# START OF Text provided

The National Association of Women Business Owners (NAWBO) is an organization in the United States founded in 1975 that has the purpose of networking the approximately 10.6 million women-owned businesses so as to provide mutual support, share resources, and provide a single voice to help shape economic and public policy. As of 2007 the president of the organization is Lisa Kaiser Hickey of Lakeland, Florida.

History
According to its official timeline, NAWBO was founded in 1975 by a group of like-minded businesswomen in the Washington D.C. area. It is incorporated as the Association of Women Business Owners (AWBO) before evolving to its current name.

In 1982 NAWBO holds its first conference in Houston, Texas. Its first National Public Affairs Day saw the attendance of then US Vice President George H. W. Bush and nine members of the U.S. Congress. Eight years later it moved its headquarters from Chicago to Silver Spring, Maryland.

# END OF Text provided
# START OF Recorded data

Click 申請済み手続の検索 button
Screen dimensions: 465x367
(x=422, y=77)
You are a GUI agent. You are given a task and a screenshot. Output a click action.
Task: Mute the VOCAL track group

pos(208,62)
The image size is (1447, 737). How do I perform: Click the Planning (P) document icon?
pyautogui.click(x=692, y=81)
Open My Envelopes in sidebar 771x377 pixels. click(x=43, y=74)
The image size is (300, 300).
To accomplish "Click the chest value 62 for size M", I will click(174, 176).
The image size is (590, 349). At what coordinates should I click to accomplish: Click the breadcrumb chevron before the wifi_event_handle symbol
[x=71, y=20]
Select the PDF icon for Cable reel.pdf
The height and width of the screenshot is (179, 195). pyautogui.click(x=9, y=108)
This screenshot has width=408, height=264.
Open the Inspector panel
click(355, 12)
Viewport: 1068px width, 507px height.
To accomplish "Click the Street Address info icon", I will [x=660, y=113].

# END OF Recorded data

Exercise aim >> Copy the passage from the NAWBO text word for word, from "In 1982 NAWBO" up to and including "Silver Spring, Maryland.".

Output below >>
In 1982 NAWBO holds its first conference in Houston, Texas. Its first National Public Affairs Day saw the attendance of then US Vice President George H. W. Bush and nine members of the U.S. Congress. Eight years later it moved its headquarters from Chicago to Silver Spring, Maryland.